Un bambino o ragazzino avrà molte più difficoltà di un adulto nell’esprimere che c’è qualcosa che non va a livello emotivo per varie ragioni:
1)Perché non riconosce quello che sente, non lo comprende; e se non sappiamo dargli un nome molto difficilmente sapremo comunicarlo ad altri;
2)Perché si vergogna, pensa sia sbagliato, dubita della propria sanità mentale: questo accade soprattutto agli adolescenti che hanno sempre il timore di essere “diversi”; ma può accadere anche ai bambini, dipende dal tipo di problema che hanno;
3)Perché il disagio porta a sfogarsi in qualche modo, se non accade attraverso la parola si finisce per passare all’azione (e questo non vale certo solo per i bambini o i ragazzi!).

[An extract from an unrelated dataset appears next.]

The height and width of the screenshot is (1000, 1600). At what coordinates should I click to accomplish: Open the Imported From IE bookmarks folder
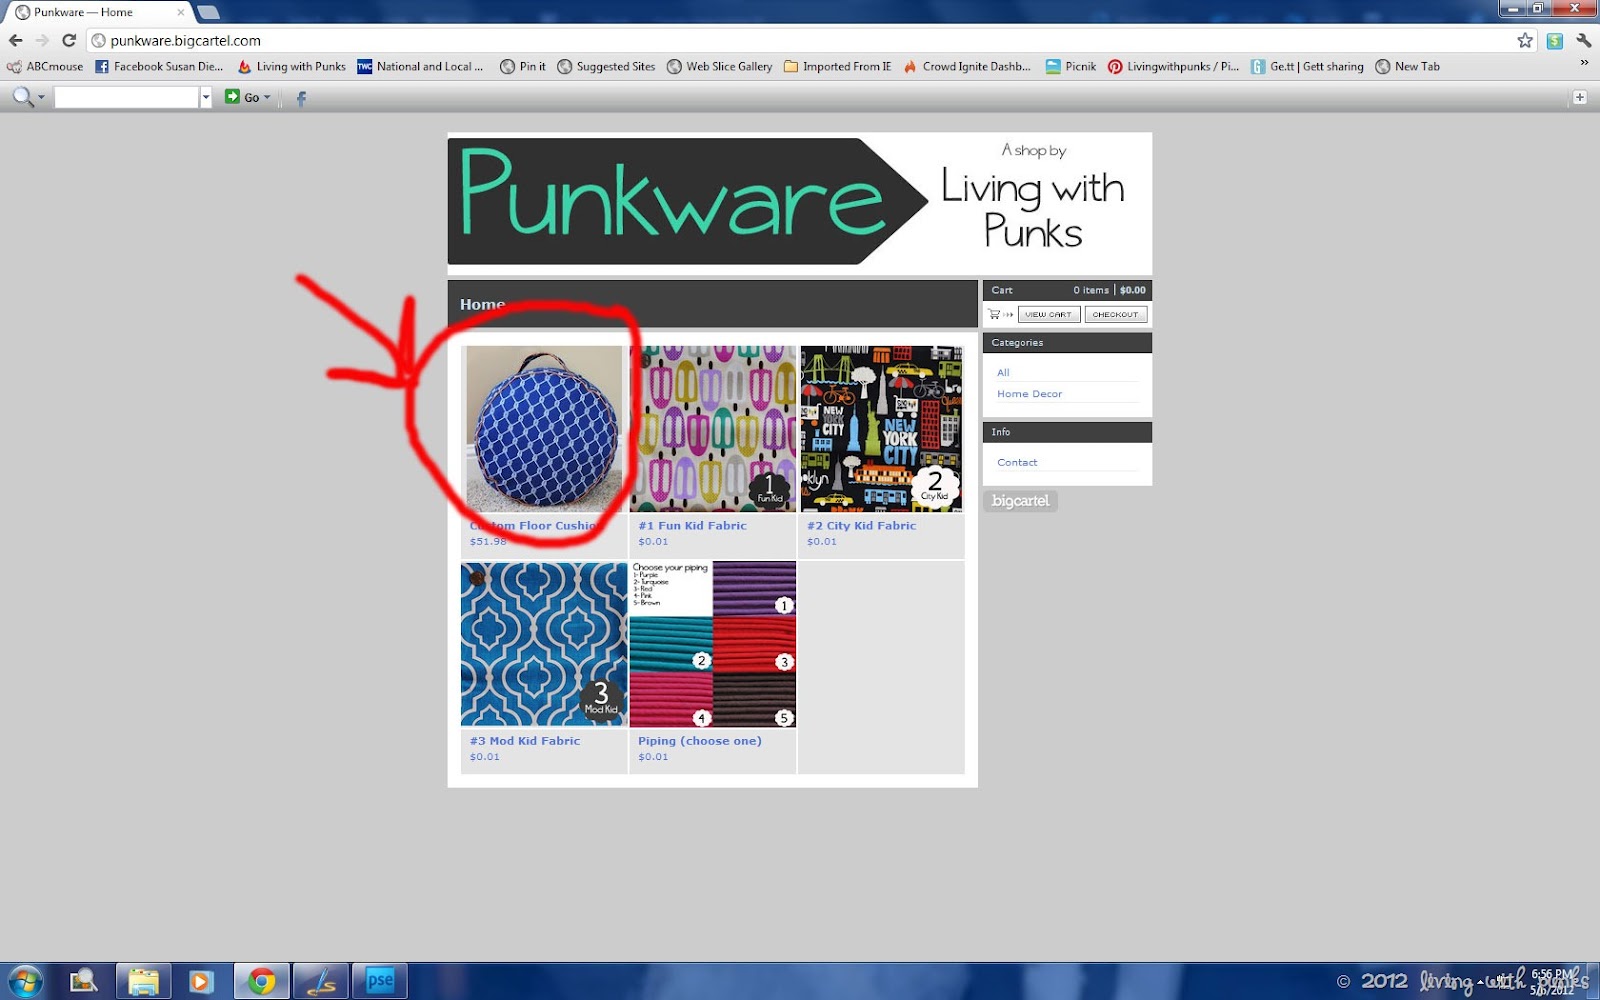click(x=837, y=67)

Se pensate che andare dallo psicologo possa essere “un trauma” per il bambino vi sbagliate. Non è assolutamente diverso dalle altre visite specialistiche a cui lo sottoponete, anzi, è meno invasivo. L’incontro avviene in un contesto gioviale e familiare: può giocare, disegnare, esplorare, insomma, sentirsi a suo agio. Inoltre c’è da dire che il primo incontro è sempre bene farlo assieme ad entrambi i genitori. Le persone che si prendono maggiormente cura del bambino sono le fonti di informazione più preziose per andare a fondo del problema presentato e pertanto la loro presenza agli incontri, almeno parzialmente, risulta cruciale al buon esito delle consulenze. Io personalmente consiglio sempre il coinvolgimento di tutti e due per non creare squilibri né dal punto di vista del bimbo né da quello dei genitori stessi. Spesso per comodità uno solo dei due si fa carico della cosa, ma si è visto dalla pratica clinica che non questo non ha lo stesso impatto: insieme tutta la famiglia aiuta il bambino o il ragazzo a risolvere il problema e nell’insieme si può avere un punto di vista più equilibrato. Questo non perché un genitore voglia nascondere dei dati importanti allo specialista, ma semplicemente perché ognuno di noi vede le cose diversamente, compresi i propri figli.